**WORK REQUEST**
Pictures stay out of the copy. Transcribe exactly the lines from the line with "This screenshot has width=691, height=666." through the final line of the records.

**RECORD SET**
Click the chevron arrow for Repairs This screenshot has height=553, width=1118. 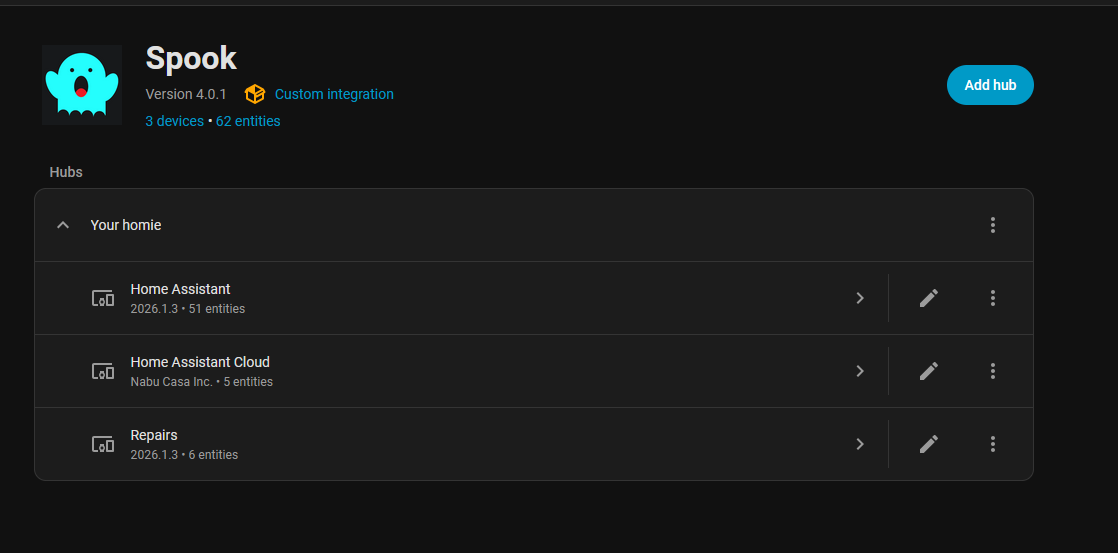coord(859,444)
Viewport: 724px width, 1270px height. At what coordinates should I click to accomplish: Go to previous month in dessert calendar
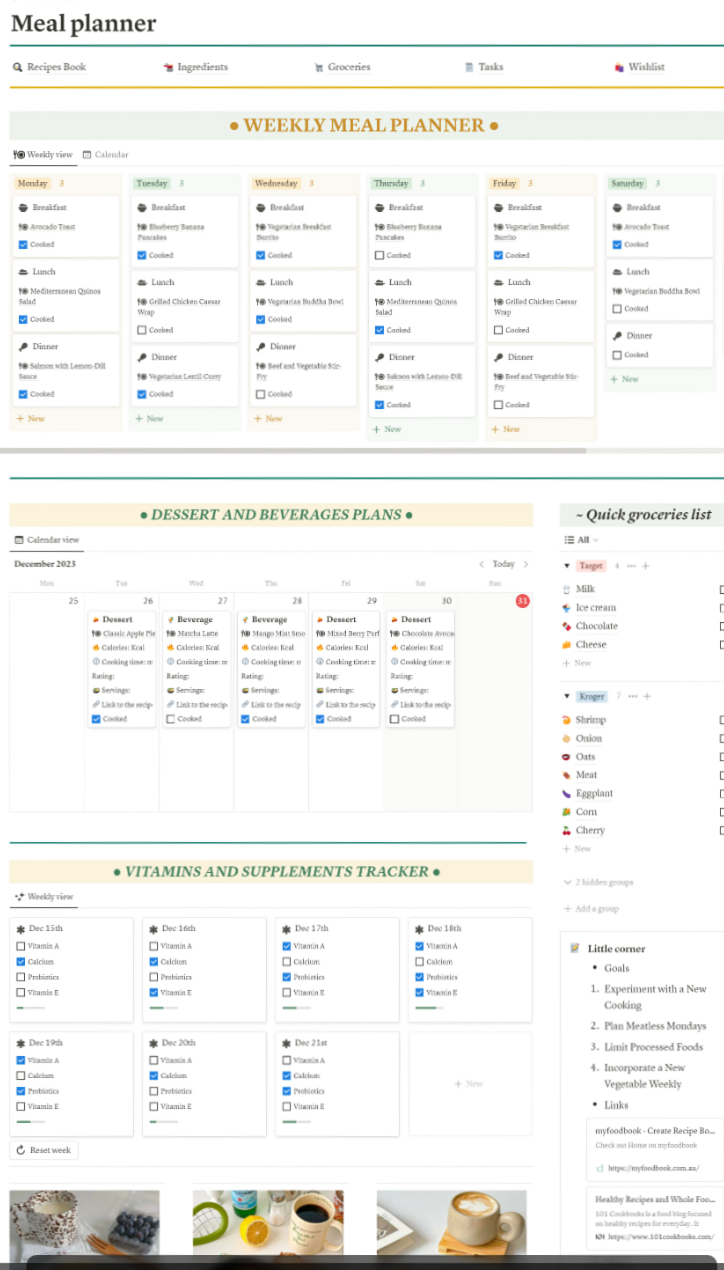481,564
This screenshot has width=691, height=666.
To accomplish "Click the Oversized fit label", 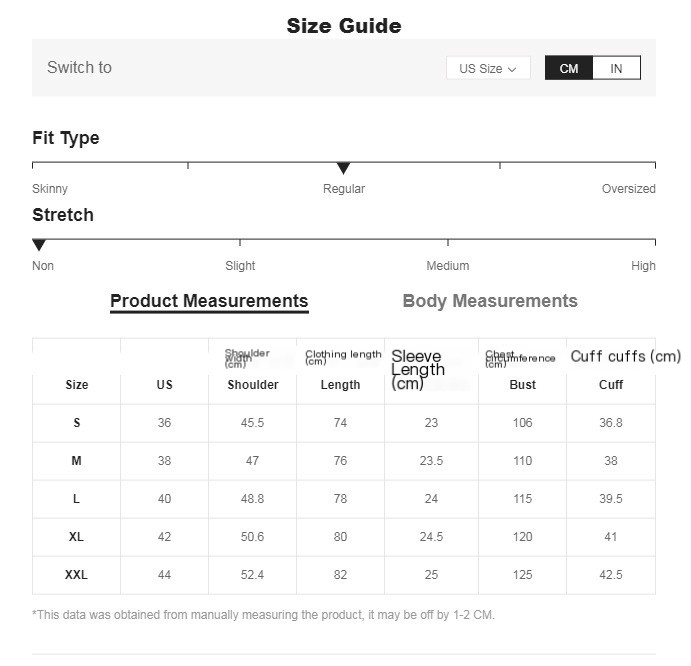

**RESULT**
This screenshot has width=691, height=666.
To accomplish "Click the Oversized fit label", 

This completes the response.